Rebuild of Babine Forest Products sawmill will help Burns Lake community in British Columbia recover economically and psychologically, says Mayor, but former saw filer weighs risks, says some do not wish to return to sawmill work
VANCOUVER, British Columbia
December 5, 2012
(The Vancouver Sun)
– Many northern B.C. residents are celebrating the decision to rebuild a B.C. sawmill that had fuelled the economy of a small northern town, but at least one former worker is still weighing the risks of returning to the floor.
John Ruffell, a 55-year-old former saw filer, was happy to learn that Babine Forest Products in Burns Lake will begin production again, although his chances of seeking a job there are only 50-50.
Ruffell would have been at the mill for 37 years as of next week if the Jan. 20 blast had never occurred. He's since held on-and-off employment.
"It's really good for the town. I'm glad they're building it for the town," he said in an interview. "(But) safety is very important. They dropped the ball. ... There are some people who don't want to go to mills again."
Oregon-based Hampton Affiliates confirmed plans Tuesday to rebuild the mill in the town west of Prince George, even as B.C. prosecutors consider laying charges in connection with the deadly explosion and fire.
The blast and fire flattened the mill, killing two workers and injuring several others during the night shift. Wood dust from pine beetle-killed wood was the cause of the explosion, an investigation found.
The new mill will be two-thirds the size of the old mill (due to restricted log availability) and is expected to start up in early 2014.
Last week, as timber supply deals were being firmed up with the B.C. government, Work-SafeBC announced it's asking the Crown to consider charges for violations under the Workers' Compensation Act.
Despite that cloud, officials were embracing the decision as a boon to the town's economy.
"We live daily with the regret and sorrow of the terrible January tragedy that killed two of our employees and forever altered the lives of many in Burns Lake," Hampton CEO Steve Zika said in a news release. "Looking forward, the Babine sawmill rebuild will allow our employees and the community to focus on a future of renewed and sustainable economic and social prosperity."
Zika personally gave the news to workers in the small town. He said the company is "actively participating" with WorkSafeBC and an industry task force on combustion risks and that the findings will be incorporated into the new mill.

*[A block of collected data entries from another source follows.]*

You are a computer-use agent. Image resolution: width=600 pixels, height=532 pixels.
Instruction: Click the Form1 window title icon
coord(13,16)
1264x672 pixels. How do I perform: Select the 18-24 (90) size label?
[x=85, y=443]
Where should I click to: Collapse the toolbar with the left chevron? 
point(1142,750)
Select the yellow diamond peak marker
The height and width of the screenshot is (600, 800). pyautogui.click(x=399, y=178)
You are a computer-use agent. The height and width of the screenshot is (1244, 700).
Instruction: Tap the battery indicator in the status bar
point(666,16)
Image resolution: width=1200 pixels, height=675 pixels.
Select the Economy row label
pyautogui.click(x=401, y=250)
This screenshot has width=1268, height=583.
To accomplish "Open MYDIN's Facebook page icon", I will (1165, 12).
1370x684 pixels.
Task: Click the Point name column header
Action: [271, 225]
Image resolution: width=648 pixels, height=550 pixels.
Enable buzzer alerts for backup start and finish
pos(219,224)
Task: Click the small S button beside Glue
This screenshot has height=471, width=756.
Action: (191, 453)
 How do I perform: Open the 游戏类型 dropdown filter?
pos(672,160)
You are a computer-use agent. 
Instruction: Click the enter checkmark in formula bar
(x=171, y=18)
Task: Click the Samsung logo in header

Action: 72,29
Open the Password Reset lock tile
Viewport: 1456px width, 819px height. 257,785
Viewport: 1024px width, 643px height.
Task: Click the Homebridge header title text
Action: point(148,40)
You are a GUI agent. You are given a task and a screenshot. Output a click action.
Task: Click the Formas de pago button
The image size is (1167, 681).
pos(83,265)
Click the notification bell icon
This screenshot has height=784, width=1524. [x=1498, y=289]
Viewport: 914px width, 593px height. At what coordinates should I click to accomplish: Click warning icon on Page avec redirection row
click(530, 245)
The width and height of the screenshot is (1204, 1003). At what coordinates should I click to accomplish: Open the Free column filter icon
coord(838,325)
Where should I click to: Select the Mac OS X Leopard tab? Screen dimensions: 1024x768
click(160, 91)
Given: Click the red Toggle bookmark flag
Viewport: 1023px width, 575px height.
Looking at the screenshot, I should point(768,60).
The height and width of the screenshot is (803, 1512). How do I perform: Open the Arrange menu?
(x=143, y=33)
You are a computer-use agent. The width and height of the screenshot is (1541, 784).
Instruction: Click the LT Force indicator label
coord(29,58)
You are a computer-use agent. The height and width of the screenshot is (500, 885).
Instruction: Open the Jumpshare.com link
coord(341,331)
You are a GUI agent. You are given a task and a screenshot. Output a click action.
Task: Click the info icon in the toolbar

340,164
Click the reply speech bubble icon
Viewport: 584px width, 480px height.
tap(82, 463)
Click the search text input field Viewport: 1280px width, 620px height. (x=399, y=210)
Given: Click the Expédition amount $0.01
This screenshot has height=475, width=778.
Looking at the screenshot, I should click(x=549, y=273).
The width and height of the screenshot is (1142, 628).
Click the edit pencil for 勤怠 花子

Liberal MLA John Rustad said he has some concerns about the ongoing probe, but noted that shouldn't overshadow the "tremendous" news.
"There are all kinds of things that could upset the apple cart, there's the world economic conditions ... there's a little bit of uncertainty with WorkSafe and what the Crown may ultimately decide to do," he said.
"Hampton is obviously going to be aware of those things, but all things being equal, they feel confident to go ahead with the decision for a rebuild."
Mayor Luke Strimbold credited many stakeholder groups with putting in the hard work necessary to make the new mill a reality. He said the last year has been a challenge both economically and psychologically for the community. While the recovery process is long, the rebuild will help, he said.
Al Gerow, chief of the Burns Lake Indian Band and CEO of the Burns Lake Native Development Corporation - an umbrella organization of First Nations that owns 11 per cent of Babine Forest Products - agreed.
"Collectively, the community and residents of the Lakes District have held their breath until today, and it feels like today we can now breathe," he said.